Despite their contributions to the success of the war, the Mashpee, like many other Indian communities across the region at that time, sawno realizations of equality, independence, liberty, or democracy.  Instead, the Commonwealth subjected them to a wardship system, under which personal, financial, and legal rights were managed by overseers or guardians.

The Mashpee were among the first to protest their treatment.  In 1796, Noah Webquish and twenty-one of his fellow Mashpee sent a remonstrance to the Massachusetts General Court, pointing out the hypocrisy in the Commonwealth’s Indian policies.

If you have some time this weekend, please read the Petition of Noah Webquish and Other Mashpee Indians to the Legislature of the Commonwealth of Massachusetts, which we have copied below.  As you will find, its eloquence and force compares to the Declaration of Independence.

To the Honorable the Senate and House of Representatives in General Court Assembled.

The inhabitants of color of the District of Mashpee beg leave to offer with the utmost deference and respect the following observations to the consideration of the Honorable Legislature.

     Ever since the settlement of this country, the aboriginals, and those who claimed under them, have been deemed the legal proprietors of the territory comprised within said district, the same having never been transferred or ceded to the whites.  The government of the late Province of Massachusetts Bay, not withstanding, assumed the right of controlling in a peculiar manner the property and economy of said district, and imposed restraints on the inhabitants,1 which were ever considered by them as an infringement of that freedom to which as men they were justly entitled. 

At the commencement of the late Revolution, when a high sense of civil liberty, and the oppressive policy of an arbitrary court roused the citizens of America to noble and patriotic exertions in defense of their freedom, we anticipated the time when a liberal and enlightened spirit of philanthropy should extend its views and its influence to the increase of liberty and social happiness among all ranks and classes of mankind.

     We supposed a just estimate of the rights of man would teach them the value of those privileges of which we were deprived, and that their own sufferings would naturally lead them to respect and relieve ours.  Impressed with these sentiments, and animated by a portion of that ardent sense of freedom and love of independence, which characterized our ancestors, we voluntarily entered the encrimsoned fields of battle, and freely mingled our blood with that of the early martyrs to the cause of this country.2 

The sentiments and anticipations which animated us to the conflict were farther confirmed by that august and magnanimous Declaration of American Independence which appalled a British ministry and astonished all Europe.  In this, these truths are solemnly stated as self-evident “that all men were created equal; that they were endowed by their Creator with certain unalienable rights; that among these are life, liberty, and the pursuit of happiness.”3 The adoption of the constitution of this Commonwealth was a still farther confirmation of our hopes.4 

The first article in the Bill of Rights which declares that “all men are free and equal, and, have certain natural, essential, and unalienable rights, amongst which may be reckoned the right of enjoying and defending their lives and liberties; that of acquiring, possessing and protecting property; in line that of seeking and obtaining their safety and happiness,” we expected would in future be the broad basis of freedom to all the inhabitants of the Commonwealth.

     At the close of a long and successful war, in which we had been honorably distinguished and had profusely bled, how are we disappointed!

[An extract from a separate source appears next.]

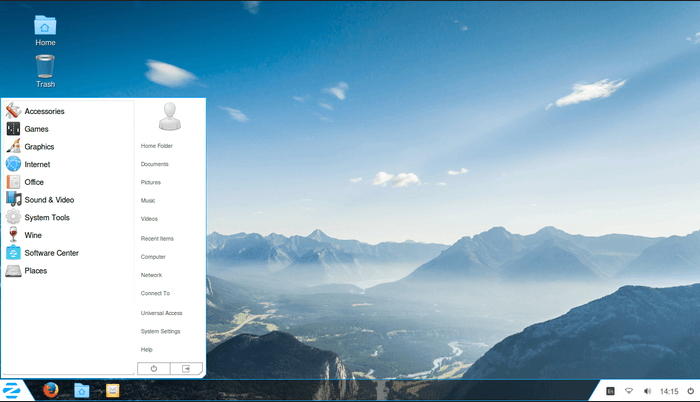Launch Firefox from the taskbar
Image resolution: width=700 pixels, height=402 pixels.
coord(51,390)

How are our pleasing anticipations blasted! How could we conceive it possible that a people who were exhibiting such illustrious proofs of their attachment to freedom, and so enlarged ideas of the principles of civil liberty and of the original design of government should not respect those rights in others which they so warmly contended for themselves. 

Let the acts passed previous and subsequent to the late Revolution, respecting the Mashpee Tribe be compared together, and how humiliating a comparison results.  By the former, we had the miserable privilege of choosing our own masters.  By the latter, even that is taken away. 

Strange! that under a hereditary monarch, (and formerly considered, in this country, an arbitrary one) we should enjoy more liberty than when connected with a republican government.  Instead of one master, we have now as many as there are free inhabitants in the Commonwealth, who by their representatives can make what laws for us they please. 

We cannot alienate a single inch of our land, nor indeed enjoy it, as the government have undertaken to modify and apportion it as they think proper.  We are legally incapable of making any contract to the amount of a shilling without the approbation of our guardians and in the choice of these we have not the privilege allowed by law to white infants of fourteen years of age.  We can institute no action in our own names for the recovery of our demands.  We are governed by laws enacted by a legislature where we have no representative.5 

It is a fact which can be easily authenticated that one half the inhabitants of Mashpee fell honorable victims to the cause of liberty in the late contest.  And many who now remain and subscribe this can show the traces of many a wound received in facing the enemies of this country. 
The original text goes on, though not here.